** start Reading text **

Of all Hollywood’sgreat sissies, Clifton Webb played the most talented and experienced, the wittiest and most beloved, in the classic 1948 box-office hit Sitting Pretty. Webb’s achievement—overcoming the underestimation of homophobes—casts a bright light on contemporary gay characterizations.
During the American film industry’s 20th-century peak, the practice of stereotyping and marginalizing queerness produced several performers who acted “effeminate” (Grady Sutton, Franklin Pangborn, Tony Randall), always without on-screen love lives or acknowledged partners. Their reputations endure as “character actors,” distinctive-looking eccentrics who made an art out of representing the country’s hoi polloi: neighbors, co-workers, and shopkeepers you run into every day without ever participating in their personal lives. They were the comic relief in a big-screen feature.

** end Reading text **

Job 1 —
Retype the entries word for word, covering the stretch from the first line of the entries through the line containing "pos(1369,282)".

** start Listed records **

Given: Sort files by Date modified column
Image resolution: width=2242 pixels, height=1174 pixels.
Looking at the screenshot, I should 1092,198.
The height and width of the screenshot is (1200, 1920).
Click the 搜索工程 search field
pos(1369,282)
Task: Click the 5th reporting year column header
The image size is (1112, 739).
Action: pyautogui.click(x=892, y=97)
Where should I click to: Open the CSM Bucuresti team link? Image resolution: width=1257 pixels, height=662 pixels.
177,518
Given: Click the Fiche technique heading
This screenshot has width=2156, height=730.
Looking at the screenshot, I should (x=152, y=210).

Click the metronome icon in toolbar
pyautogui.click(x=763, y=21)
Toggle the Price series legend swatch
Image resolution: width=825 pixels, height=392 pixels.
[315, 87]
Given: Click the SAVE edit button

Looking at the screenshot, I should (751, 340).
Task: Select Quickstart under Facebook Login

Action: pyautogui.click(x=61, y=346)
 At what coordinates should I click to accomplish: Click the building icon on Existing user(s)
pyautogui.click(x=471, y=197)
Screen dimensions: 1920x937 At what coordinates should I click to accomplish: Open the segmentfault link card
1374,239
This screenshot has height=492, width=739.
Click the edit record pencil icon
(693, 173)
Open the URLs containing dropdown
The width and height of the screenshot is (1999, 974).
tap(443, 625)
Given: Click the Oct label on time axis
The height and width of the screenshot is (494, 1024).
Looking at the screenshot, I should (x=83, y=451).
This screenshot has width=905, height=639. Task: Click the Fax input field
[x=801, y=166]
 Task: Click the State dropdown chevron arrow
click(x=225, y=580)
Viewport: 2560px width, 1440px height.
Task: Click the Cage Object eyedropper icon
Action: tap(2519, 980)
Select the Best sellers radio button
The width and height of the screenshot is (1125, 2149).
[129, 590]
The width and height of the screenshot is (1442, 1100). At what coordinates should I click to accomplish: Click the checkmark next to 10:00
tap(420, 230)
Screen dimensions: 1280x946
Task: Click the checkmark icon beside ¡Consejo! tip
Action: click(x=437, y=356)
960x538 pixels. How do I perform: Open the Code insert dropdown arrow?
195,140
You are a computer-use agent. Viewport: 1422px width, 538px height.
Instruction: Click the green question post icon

** end Listed records **

Job 2 —
Echo the stretch of the passage on Clifton Webb from "Of all Hollywood’sgreat" through "a big-screen feature." word for word.

Problem solution 1 —
Given: Sort files by Date modified column
Image resolution: width=2242 pixels, height=1174 pixels.
Looking at the screenshot, I should 1092,198.
The height and width of the screenshot is (1200, 1920).
Click the 搜索工程 search field
pos(1369,282)

Problem solution 2 —
Of all Hollywood’sgreat sissies, Clifton Webb played the most talented and experienced, the wittiest and most beloved, in the classic 1948 box-office hit Sitting Pretty. Webb’s achievement—overcoming the underestimation of homophobes—casts a bright light on contemporary gay characterizations.
During the American film industry’s 20th-century peak, the practice of stereotyping and marginalizing queerness produced several performers who acted “effeminate” (Grady Sutton, Franklin Pangborn, Tony Randall), always without on-screen love lives or acknowledged partners. Their reputations endure as “character actors,” distinctive-looking eccentrics who made an art out of representing the country’s hoi polloi: neighbors, co-workers, and shopkeepers you run into every day without ever participating in their personal lives. They were the comic relief in a big-screen feature.